"""

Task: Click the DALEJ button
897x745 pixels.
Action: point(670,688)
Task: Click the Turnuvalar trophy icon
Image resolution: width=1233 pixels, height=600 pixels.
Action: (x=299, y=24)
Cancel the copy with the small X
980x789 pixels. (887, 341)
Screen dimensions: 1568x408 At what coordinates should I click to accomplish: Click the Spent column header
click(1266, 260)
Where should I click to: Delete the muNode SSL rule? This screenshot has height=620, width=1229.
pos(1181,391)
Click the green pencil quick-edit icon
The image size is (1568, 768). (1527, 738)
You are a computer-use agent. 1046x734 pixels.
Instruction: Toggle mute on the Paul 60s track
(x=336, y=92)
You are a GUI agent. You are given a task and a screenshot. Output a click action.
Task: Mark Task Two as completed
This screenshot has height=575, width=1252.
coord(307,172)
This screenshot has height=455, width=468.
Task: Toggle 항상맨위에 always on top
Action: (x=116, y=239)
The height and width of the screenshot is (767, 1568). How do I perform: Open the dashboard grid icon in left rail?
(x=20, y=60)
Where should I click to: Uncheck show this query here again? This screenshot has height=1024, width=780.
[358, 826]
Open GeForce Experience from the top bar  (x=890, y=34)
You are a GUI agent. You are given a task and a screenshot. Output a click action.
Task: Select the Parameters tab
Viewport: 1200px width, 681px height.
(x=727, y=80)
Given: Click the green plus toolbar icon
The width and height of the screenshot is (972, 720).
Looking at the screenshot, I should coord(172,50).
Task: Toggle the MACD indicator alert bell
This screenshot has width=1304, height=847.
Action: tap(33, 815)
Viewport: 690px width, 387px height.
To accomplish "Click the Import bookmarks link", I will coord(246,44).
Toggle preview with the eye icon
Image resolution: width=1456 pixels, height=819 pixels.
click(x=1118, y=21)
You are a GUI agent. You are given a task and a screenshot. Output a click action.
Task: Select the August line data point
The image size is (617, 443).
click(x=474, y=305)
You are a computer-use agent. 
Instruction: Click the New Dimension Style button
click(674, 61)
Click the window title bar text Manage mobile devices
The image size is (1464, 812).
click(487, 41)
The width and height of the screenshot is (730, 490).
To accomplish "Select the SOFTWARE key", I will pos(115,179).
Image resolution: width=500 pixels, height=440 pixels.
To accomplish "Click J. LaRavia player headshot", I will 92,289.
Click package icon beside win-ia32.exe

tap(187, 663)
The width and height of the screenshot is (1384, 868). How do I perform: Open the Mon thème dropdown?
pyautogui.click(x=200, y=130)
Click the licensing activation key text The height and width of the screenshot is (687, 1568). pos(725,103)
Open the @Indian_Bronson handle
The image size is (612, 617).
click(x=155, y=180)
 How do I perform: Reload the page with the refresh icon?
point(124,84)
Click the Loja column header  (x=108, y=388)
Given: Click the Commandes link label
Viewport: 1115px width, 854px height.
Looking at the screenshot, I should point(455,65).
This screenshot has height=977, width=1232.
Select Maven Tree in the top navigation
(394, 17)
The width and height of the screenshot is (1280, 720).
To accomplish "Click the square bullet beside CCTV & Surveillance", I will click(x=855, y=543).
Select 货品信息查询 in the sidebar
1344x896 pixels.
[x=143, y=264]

"""

(Exercise instructions):
From the data above, output only the lines between the line containing "Image resolution: width=1233" and the line containing "Task: Toggle the MACD indicator alert bell", inclusive, exactly as written.

(Answer section):
Image resolution: width=1233 pixels, height=600 pixels.
Action: (x=299, y=24)
Cancel the copy with the small X
980x789 pixels. (887, 341)
Screen dimensions: 1568x408 At what coordinates should I click to accomplish: Click the Spent column header
click(1266, 260)
Where should I click to: Delete the muNode SSL rule? This screenshot has height=620, width=1229.
pos(1181,391)
Click the green pencil quick-edit icon
The image size is (1568, 768). (1527, 738)
You are a computer-use agent. 1046x734 pixels.
Instruction: Toggle mute on the Paul 60s track
(x=336, y=92)
You are a GUI agent. You are given a task and a screenshot. Output a click action.
Task: Mark Task Two as completed
This screenshot has height=575, width=1252.
coord(307,172)
This screenshot has height=455, width=468.
Task: Toggle 항상맨위에 always on top
Action: (x=116, y=239)
The height and width of the screenshot is (767, 1568). How do I perform: Open the dashboard grid icon in left rail?
(x=20, y=60)
Where should I click to: Uncheck show this query here again? This screenshot has height=1024, width=780.
[358, 826]
Open GeForce Experience from the top bar  (x=890, y=34)
You are a GUI agent. You are given a task and a screenshot. Output a click action.
Task: Select the Parameters tab
Viewport: 1200px width, 681px height.
(x=727, y=80)
Given: Click the green plus toolbar icon
The width and height of the screenshot is (972, 720).
Looking at the screenshot, I should coord(172,50).
Task: Toggle the MACD indicator alert bell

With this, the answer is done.